The threat level in the rest of the country was raised to level 3. It previously stood at 2, which means the threat is average.
The shooting took place in the capital’s northern districts. Police were alerted to the incident after 7 pm local time (1700 GMT).
A police spokesperson, Ilse Vande Keere, said officers arrived at the scene and sealed off the immediate neighbourhood. She declined to elaborate on the circumstances of the shooting.
The federal prosecutor in charge of terrorism cases launched an investigation. Police are only investigating one suspect at the moment based on preliminary information.
The individual claiming the attack said the Swedish nationality of his victims was a motivation, Van Duyse said but added there appeared to be no links with the conflict between Israel and Hamas in the Middle East.
EU sources said concerns had been growing that the Israel-Hamas conflict would increase security risks in Europe, and a rise in antisemitic attacks has already been seen in the UK.
Sweden raised its terror alert to the second highest level in August after a series of public burnings of the Qur’an by an Iraqi refugee living in Sweden resulted in threats from Islamic militant groups.
Interior minister Annelies Verlinden spoke of “horrific facts” at the press conference with De Croo and said security services were doing all they could to track down the perpetrator. “We stand shoulder to shoulder against terrorism,” she said.
Earlier, Sweden’s justice minister, Gunnar Strömmer, said: “Tonight we have received terrible news from Brussels. The government office and relevant authorities are working intensively to get more information about what happened.
The Belgian royal palace said it was “shocked” by the shooting.
“Our thoughts are first and foremost with the victims, their families and loved ones. We support the security forces who are currently doing their utmost to track down the perpetrator,” the palace said on social media.
Charles Michel, the president of the European Council, which represents member states in Europe, said: “The heart of Europe is hit by violence. My heart goes out to the families of the victims of the deadly attack in the centre of Brussels.
The president of the European Commission, Ursula von der Leyen, said her thoughts were with the families of the victims of the “despicable attack in Brussels,” adding: “Together, we stand united against terror.”

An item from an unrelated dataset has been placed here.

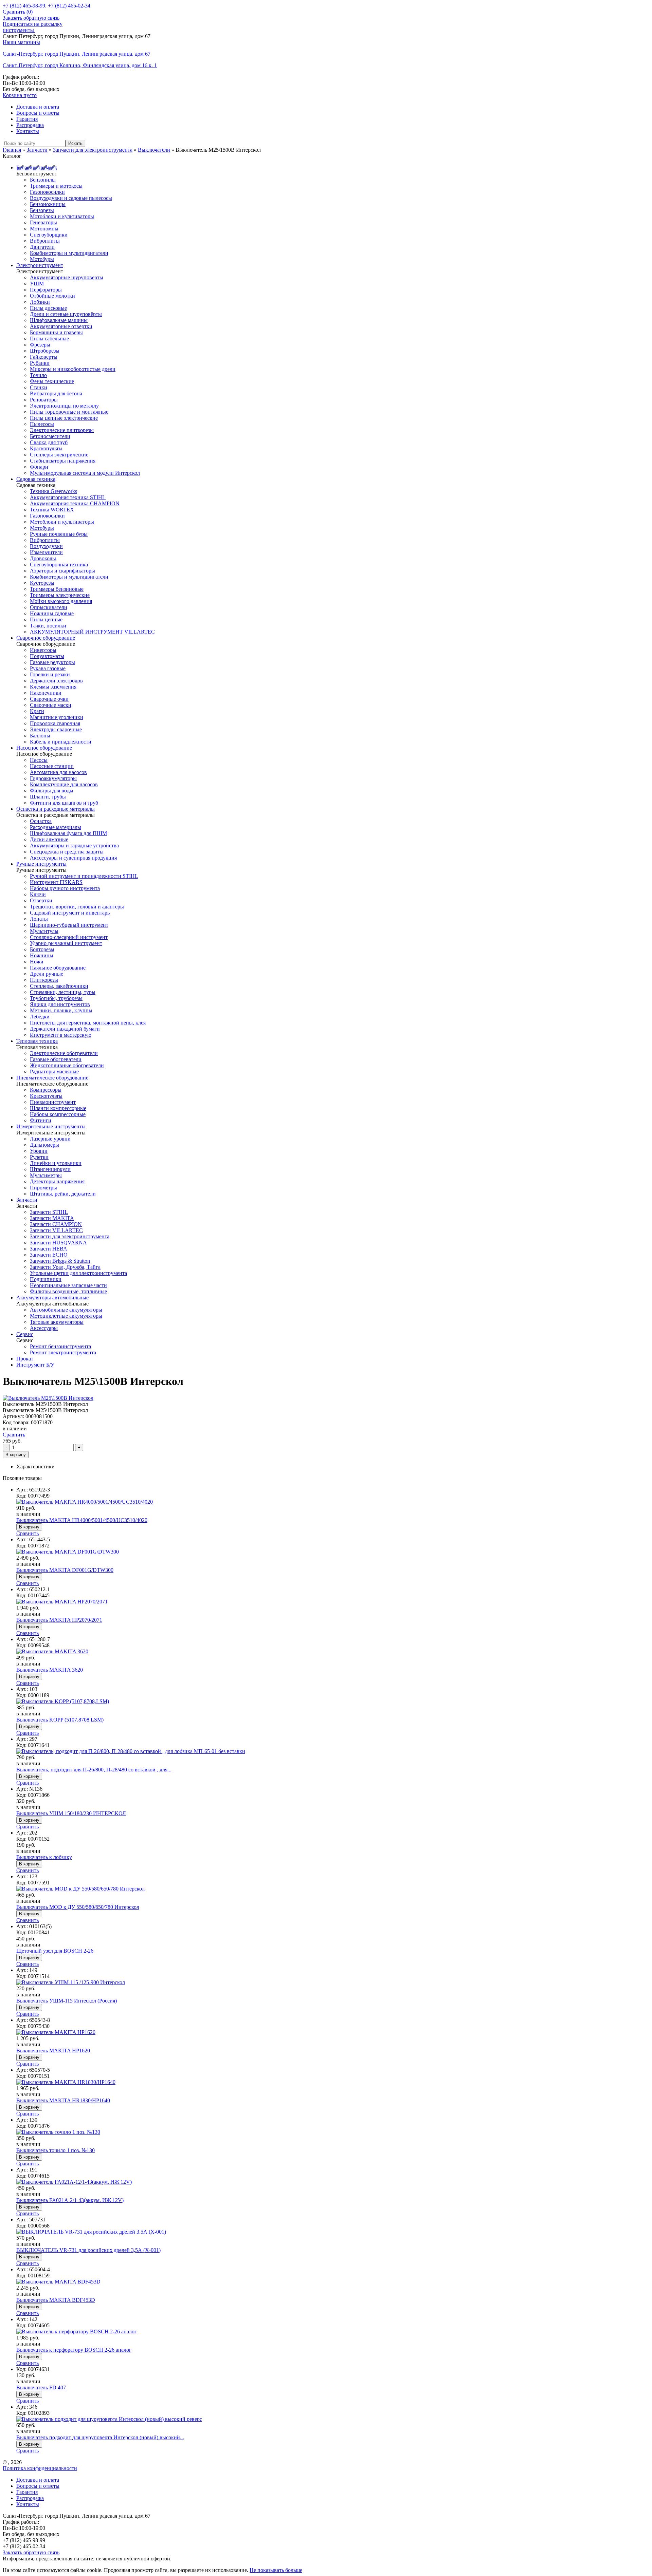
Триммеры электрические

The French president, Emmanuel Macron, said Europe had been “shaken” by the “Islamist” attack. The French interior minister, Gérald Darmanin, ordered the strengthening of security controls at the border with Belgium while the perpetrator remained at large.
Authorities in the two countries were alert to the possibility that the perpetrator could cross the border, in a repeat of a security failure in 2016 when Salah Abdeslam, the sole surviving perpetrator of the 2015 Paris attack that killed 130 people, fled to Brussels.
France was put on its highest level of security alert earlier this week after a suspected radical Islamist killed a teacher and injured three others in the north of the country.